CycleJS showing how it’s done
  • Improve the developer experience. Resource a fixed amount of time regularly to go through issues and pull requests. A clean house is an inviting environment for more contributors.
  • Buy some test devices. Older model phones or tablets can help optimize code for different user experiences.
  • Thank people for significant work. People contributing to open source rarely expect payment. But if someone delivers a valuable piece of work, you can thank them with money or a gift.
  • Buy developer time. Break the tradeoff between taking paid consulting work and spending time on your project. Pre-committing a chunk of time to the project makes it easier to complete long-term goals.
Webpack’s funding enabled Tobias to make the jump

Bring in Different Skills

A project’s needs evolve as it scales, often into totally new areas of work. Instead of spending time doing stuff you’re not as passionate about, bring in people who are.

  • Facilitation: Community support, onboarding, discussion moderation, answering newbie questions.
  • Design: making the software and website visually stunning, leveling up the UX/UI, updating you brand.
  • Documentation: help guides, how to contribute, roadmaps, FAQs.
If you use money to pay someone to do support, you can get back to focusing on the code. — Gregor from Hoodie

Money Making Money

If you use initial resources to bring in more resources, you’ll create a virtuous cycle. Funding work in this area can more than pay for itself, but it will need a boost to get going.

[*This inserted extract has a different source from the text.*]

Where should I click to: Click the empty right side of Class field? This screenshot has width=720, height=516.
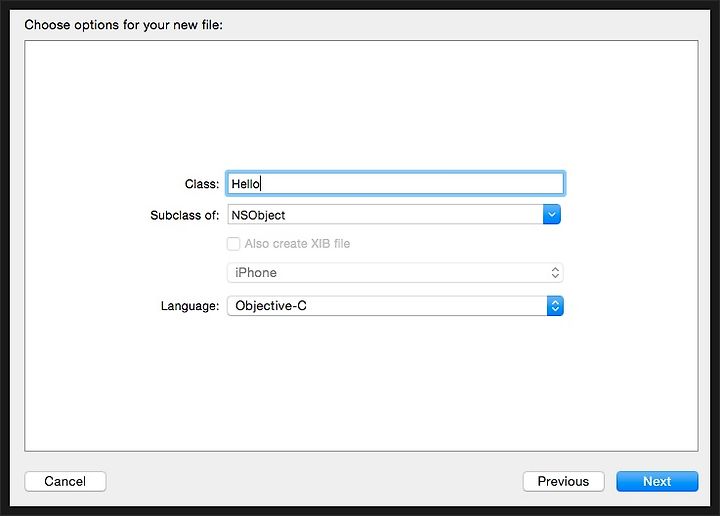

  • Social media & blogging: Having an active presence online and put out quality content. Interacting with your community will continuously grow your audience, and funding can help you resource it.
  • Sponsor relationships: Deepen your partnerships with existing sponsors, and dedicate time to pitching to new ones. Make it someone’s job to understand what sponsors value and where the win-win could be.
Key feature: you can customize your ASCII art!
  • Cross-linking: Optimize the links between your website, repo, and collective page. Consider an NPM install message encouraging donations and a contribute button in your website footer.
  • Offer services & packages: Unlock bigger funding tiers, with products like VIP support, office hours, and advertising deals. You’ll need to invest upfront to clarify what you’re offering and ensure delivery.

Support the Ecosystem

People who donate want the open source ecosystem to thrive. If you win, they win. The same applies to you as well, so pay it forward!

  • Donate upstream and downstream. Support your project’s dependencies, extensions, and libraries.
A successful open-source project is typically built upon the shoulders of other lesser known projects. These dependencies are typically more specialized (less eyeballs, less potential for financial support)…. Not supporting the dependencies presents a risk to the upstream project. — Geoffrey Huntley
  • Improve inclusivity & diversity. For all kinds of reasons, some people will face more barriers to getting involved — but we all win when different kinds of contributors are welcomed in. Support in this area could be mentoring and education, creating a code of conduct, donating to local charities, offering childcare at events, or doing outreach into new communities.

For more inspiration, explore some Open Collectives and check out their expenses. If you’ve got money accumulating, get out there and put it to work!